— begin PROVIDED DATA —

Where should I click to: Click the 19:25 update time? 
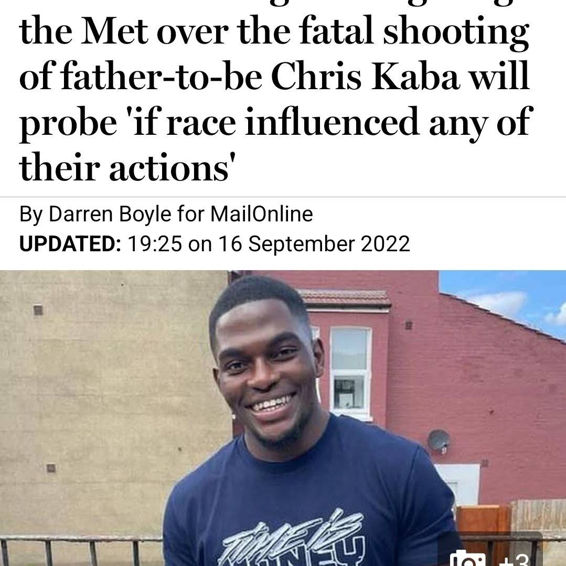pos(155,243)
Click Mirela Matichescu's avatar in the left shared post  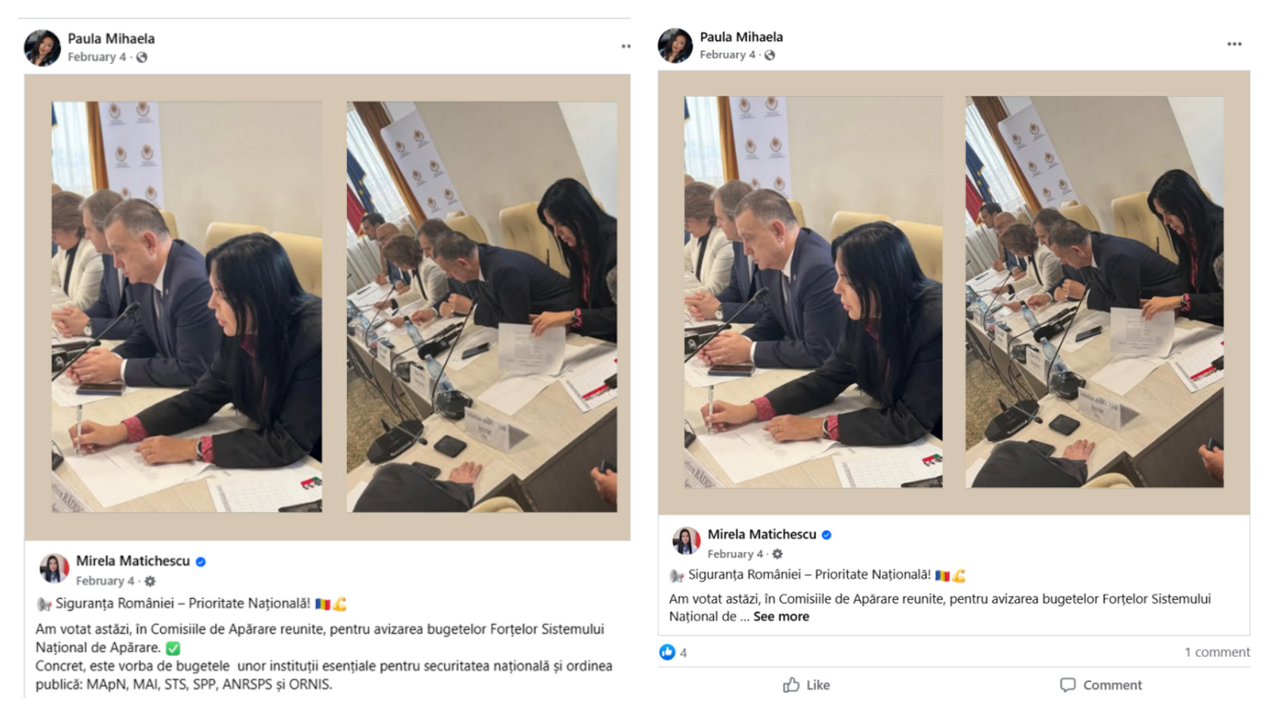click(54, 569)
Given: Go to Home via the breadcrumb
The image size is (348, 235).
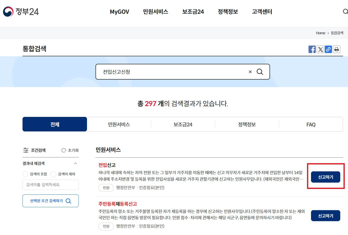Looking at the screenshot, I should tap(321, 33).
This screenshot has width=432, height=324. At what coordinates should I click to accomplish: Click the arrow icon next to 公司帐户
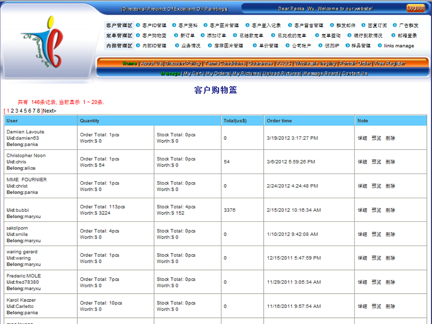coord(288,46)
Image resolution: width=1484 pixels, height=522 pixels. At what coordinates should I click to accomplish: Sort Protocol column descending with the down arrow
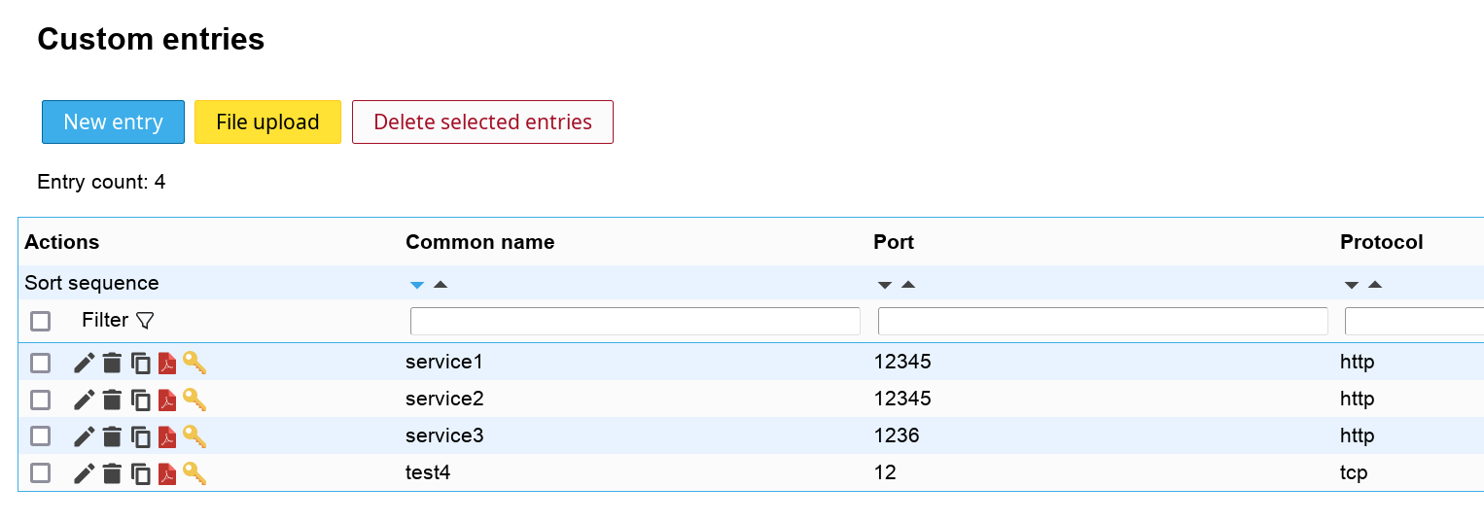click(x=1351, y=285)
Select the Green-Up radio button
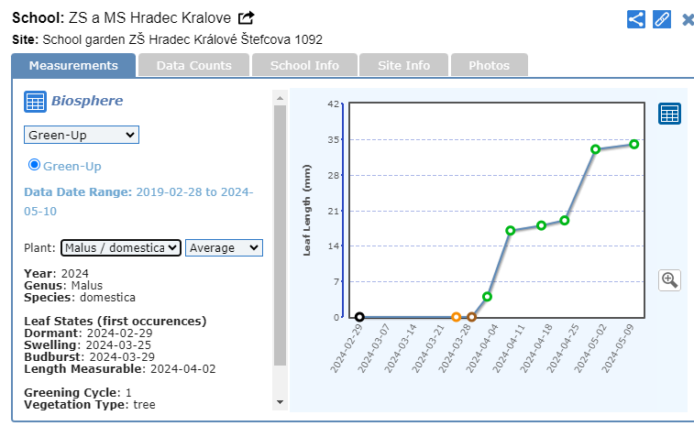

— end PROVIDED DATA —

GOAL:
Collect every line from the entries above that contains the string "width", and copy each line out in full. Case counts.

SOLUTION FOR THIS PROBLEM:
This screenshot has width=432, height=324. At what coordinates should I click to accomplish: Click the arrow icon next to 公司帐户
Image resolution: width=1484 pixels, height=522 pixels. At what coordinates should I click to accomplish: Sort Protocol column descending with the down arrow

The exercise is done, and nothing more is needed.